Los nervios de Román se erizaron instantáneamente. Su lobo se agitó, erizándose con un gruñido silencioso. Su compañera estaba en peligro. Esto no tenía que ver con Henry Nightshade en absoluto. Elías estaba sondeando a Violeta. Probándola.
Román no sabía qué hacer. ¿Debería agarrar a Violeta y salir corriendo? ¿Pero a dónde correrían? Este era el palacio del Rey Alfa; aquí no había escapatoria.
Y aunque lo hicieran, no podrían seguir huyendo para siempre. Quizás se estaba adelantando. Quizás necesitaba calmarse y ver cómo se desarrollaba esto. Una cosa era cierta, sin embargo: antes de que Elías pusiera una mano sobre Violeta, tendría que pasar por él primero.

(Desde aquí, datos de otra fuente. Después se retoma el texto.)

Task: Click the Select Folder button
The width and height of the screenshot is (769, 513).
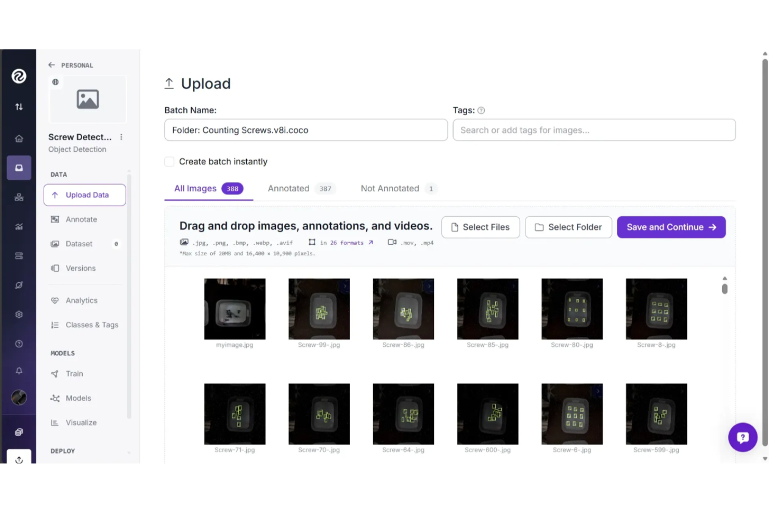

—Bien —Vincent dijo, su voz cortante—. Hablemos entonces sobre la explosión. Los forenses prueban que Pine Ridge no fue golpeado por ningún explosivo tradicional. Tenemos geometría de cráteres, firmas térmicas, sílice fundida. Árboles explotados hacia afuera en un anillo perfecto, luego un barrido secundario. Y una interferencia electromagnética registrada a millas de distancia. ¿Quieres revisar tus declaraciones ahora? Porque tanto tú como yo sabemos que ninguna bomba ordinaria hace esto.